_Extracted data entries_
########################################

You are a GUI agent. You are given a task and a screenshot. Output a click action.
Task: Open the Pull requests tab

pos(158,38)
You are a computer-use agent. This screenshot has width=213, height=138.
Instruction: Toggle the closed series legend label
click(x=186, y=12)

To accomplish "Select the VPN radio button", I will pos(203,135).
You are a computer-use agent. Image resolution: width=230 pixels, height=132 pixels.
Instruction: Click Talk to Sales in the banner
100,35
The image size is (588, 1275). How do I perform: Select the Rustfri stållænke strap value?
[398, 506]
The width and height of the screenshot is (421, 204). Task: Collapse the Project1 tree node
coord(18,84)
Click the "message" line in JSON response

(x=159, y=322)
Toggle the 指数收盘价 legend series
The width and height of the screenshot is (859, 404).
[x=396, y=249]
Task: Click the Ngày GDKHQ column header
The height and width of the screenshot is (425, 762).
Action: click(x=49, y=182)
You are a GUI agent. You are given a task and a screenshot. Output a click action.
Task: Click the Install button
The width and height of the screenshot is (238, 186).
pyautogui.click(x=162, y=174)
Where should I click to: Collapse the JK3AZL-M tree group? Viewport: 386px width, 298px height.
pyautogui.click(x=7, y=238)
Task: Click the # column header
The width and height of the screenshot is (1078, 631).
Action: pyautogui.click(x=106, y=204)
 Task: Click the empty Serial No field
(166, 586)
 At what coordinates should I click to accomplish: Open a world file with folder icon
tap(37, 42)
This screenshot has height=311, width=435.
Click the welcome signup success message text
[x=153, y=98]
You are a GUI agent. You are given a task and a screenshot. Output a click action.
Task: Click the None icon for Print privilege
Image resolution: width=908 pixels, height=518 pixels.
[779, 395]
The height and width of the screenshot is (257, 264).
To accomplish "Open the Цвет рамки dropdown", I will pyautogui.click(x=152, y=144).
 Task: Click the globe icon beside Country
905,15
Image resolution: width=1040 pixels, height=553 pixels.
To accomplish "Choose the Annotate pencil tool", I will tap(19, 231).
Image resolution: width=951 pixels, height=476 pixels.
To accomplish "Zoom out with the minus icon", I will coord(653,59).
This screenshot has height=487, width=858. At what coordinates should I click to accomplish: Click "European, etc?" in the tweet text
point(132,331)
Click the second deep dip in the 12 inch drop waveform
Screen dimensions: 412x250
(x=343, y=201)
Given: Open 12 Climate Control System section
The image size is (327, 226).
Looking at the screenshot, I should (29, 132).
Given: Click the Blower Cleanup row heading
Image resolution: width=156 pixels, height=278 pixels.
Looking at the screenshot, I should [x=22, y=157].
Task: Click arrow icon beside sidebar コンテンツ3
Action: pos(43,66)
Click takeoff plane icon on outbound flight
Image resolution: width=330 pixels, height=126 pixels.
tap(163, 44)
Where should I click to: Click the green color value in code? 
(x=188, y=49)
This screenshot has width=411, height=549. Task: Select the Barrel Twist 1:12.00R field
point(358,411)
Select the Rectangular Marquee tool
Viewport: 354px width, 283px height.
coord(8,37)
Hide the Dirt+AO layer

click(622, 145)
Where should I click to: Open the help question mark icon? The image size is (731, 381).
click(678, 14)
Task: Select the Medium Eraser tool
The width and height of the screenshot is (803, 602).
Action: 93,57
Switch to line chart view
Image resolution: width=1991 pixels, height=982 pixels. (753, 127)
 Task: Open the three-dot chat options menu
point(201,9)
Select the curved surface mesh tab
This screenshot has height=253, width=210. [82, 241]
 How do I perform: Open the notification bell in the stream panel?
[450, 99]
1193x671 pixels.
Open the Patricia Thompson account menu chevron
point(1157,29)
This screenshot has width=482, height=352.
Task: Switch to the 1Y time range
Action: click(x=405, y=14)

########################################

_Exercise aim_
Repeat all of the records above exactly as they appear.

_Answer space_
You are a GUI agent. You are given a task and a screenshot. Output a click action.
Task: Open the Pull requests tab

pos(158,38)
You are a computer-use agent. This screenshot has width=213, height=138.
Instruction: Toggle the closed series legend label
click(x=186, y=12)

To accomplish "Select the VPN radio button", I will pos(203,135).
You are a computer-use agent. Image resolution: width=230 pixels, height=132 pixels.
Instruction: Click Talk to Sales in the banner
100,35
The image size is (588, 1275). How do I perform: Select the Rustfri stållænke strap value?
[398, 506]
The width and height of the screenshot is (421, 204). Task: Collapse the Project1 tree node
coord(18,84)
Click the "message" line in JSON response

(x=159, y=322)
Toggle the 指数收盘价 legend series
The width and height of the screenshot is (859, 404).
[x=396, y=249]
Task: Click the Ngày GDKHQ column header
The height and width of the screenshot is (425, 762).
Action: click(x=49, y=182)
You are a GUI agent. You are given a task and a screenshot. Output a click action.
Task: Click the Install button
The width and height of the screenshot is (238, 186).
pyautogui.click(x=162, y=174)
Where should I click to: Collapse the JK3AZL-M tree group? Viewport: 386px width, 298px height.
pyautogui.click(x=7, y=238)
Task: Click the # column header
The width and height of the screenshot is (1078, 631).
Action: pyautogui.click(x=106, y=204)
 Task: Click the empty Serial No field
(166, 586)
 At what coordinates should I click to accomplish: Open a world file with folder icon
tap(37, 42)
This screenshot has height=311, width=435.
Click the welcome signup success message text
[x=153, y=98]
You are a GUI agent. You are given a task and a screenshot. Output a click action.
Task: Click the None icon for Print privilege
Image resolution: width=908 pixels, height=518 pixels.
[779, 395]
The height and width of the screenshot is (257, 264).
To accomplish "Open the Цвет рамки dropdown", I will pyautogui.click(x=152, y=144).
 Task: Click the globe icon beside Country
905,15
Image resolution: width=1040 pixels, height=553 pixels.
To accomplish "Choose the Annotate pencil tool", I will tap(19, 231).
Image resolution: width=951 pixels, height=476 pixels.
To accomplish "Zoom out with the minus icon", I will coord(653,59).
This screenshot has height=487, width=858. At what coordinates should I click to accomplish: Click "European, etc?" in the tweet text
point(132,331)
Click the second deep dip in the 12 inch drop waveform
Screen dimensions: 412x250
(x=343, y=201)
Given: Open 12 Climate Control System section
The image size is (327, 226).
Looking at the screenshot, I should (29, 132).
Given: Click the Blower Cleanup row heading
Image resolution: width=156 pixels, height=278 pixels.
Looking at the screenshot, I should [x=22, y=157].
Task: Click arrow icon beside sidebar コンテンツ3
Action: pos(43,66)
Click takeoff plane icon on outbound flight
Image resolution: width=330 pixels, height=126 pixels.
tap(163, 44)
Where should I click to: Click the green color value in code? 
(x=188, y=49)
This screenshot has width=411, height=549. Task: Select the Barrel Twist 1:12.00R field
point(358,411)
Select the Rectangular Marquee tool
Viewport: 354px width, 283px height.
coord(8,37)
Hide the Dirt+AO layer

click(622, 145)
Where should I click to: Open the help question mark icon? The image size is (731, 381).
click(678, 14)
Task: Select the Medium Eraser tool
The width and height of the screenshot is (803, 602).
Action: 93,57
Switch to line chart view
Image resolution: width=1991 pixels, height=982 pixels. (753, 127)
 Task: Open the three-dot chat options menu
point(201,9)
Select the curved surface mesh tab
This screenshot has height=253, width=210. [82, 241]
 How do I perform: Open the notification bell in the stream panel?
[450, 99]
1193x671 pixels.
Open the Patricia Thompson account menu chevron
point(1157,29)
This screenshot has width=482, height=352.
Task: Switch to the 1Y time range
Action: click(x=405, y=14)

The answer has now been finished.